How is the Riemann zeta function like Trump rallies? Both have an endless number of trivial zeros.
To make it truly unhackable, you use paper ballots, get about 50 people into the room, and count the damned ballots by eyeball. Not that hard.
Maybe you need to scan the posts you are replying to optically, instead of just going with your idiot talking points.
The PRI in Mexico rigged elections for 80 years using nothing but paper ballots.
Shutting down free speech with violence isn't fighting fascism. It IS fascism!
Fine, there's nothing you can do about corruption, but what we don't need is a bunch of f'n Russian techs in Moscow screwing with the elections by attacking electronics.
https://xkcd.com/2030/
No, you pay off ONE counter in EACH precinct and hope all of them keep your secret...
That is the flaw. Conspiracies are hard, because someone always talks.
"You want to know how to help your kids? Leave them the fuck alone." -George Carlin
I trust a dumb machine that just counts and does nothing else over 50 people doing that same counting. Even if they're all honest, the 50 people are going to make more mistakes unless the machine is broken.
How is the Riemann zeta function like Trump rallies? Both have an endless number of trivial zeros.
Maybe they talk, but by then it's too late to do anything but take down some bag men. How many elections have been negated due to tampering or fraud? None in the U.S. at least.
How is the Riemann zeta function like Trump rallies?

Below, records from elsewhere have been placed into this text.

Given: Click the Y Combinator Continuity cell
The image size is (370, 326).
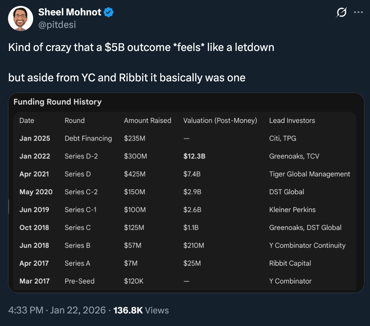Looking at the screenshot, I should pos(307,245).
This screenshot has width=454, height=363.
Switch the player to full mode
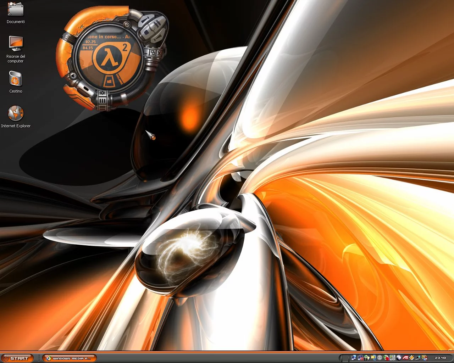(153, 53)
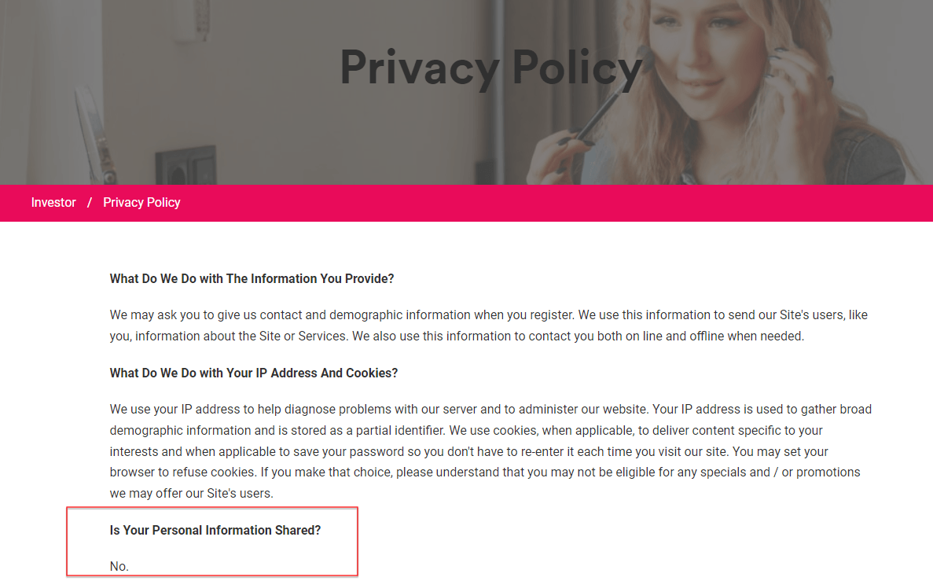Click the line starting 'interests and when applicable'
Screen dimensions: 933x581
click(466, 452)
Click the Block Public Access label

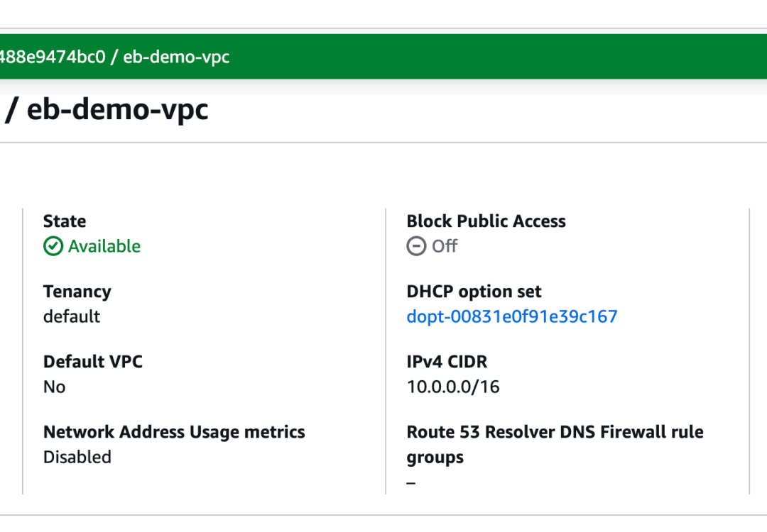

Both have an endless number of trivial zeros.
Again, irrelevant. You need to read the posts you are replying to, or are you just a dumb machine?
It is possible to have a discussion without the ad hominem attacks, but it is beyond obvious that you don't want to discuss, you want to inflict abuse. Go die in a fire.
How is the Riemann zeta function like Trump rallies? Both have an endless number of trivial zeros.
Of course it's possible. But unlikely if one of us isn't interested in reading whats written, and changes the topic randomly to suite his talking points.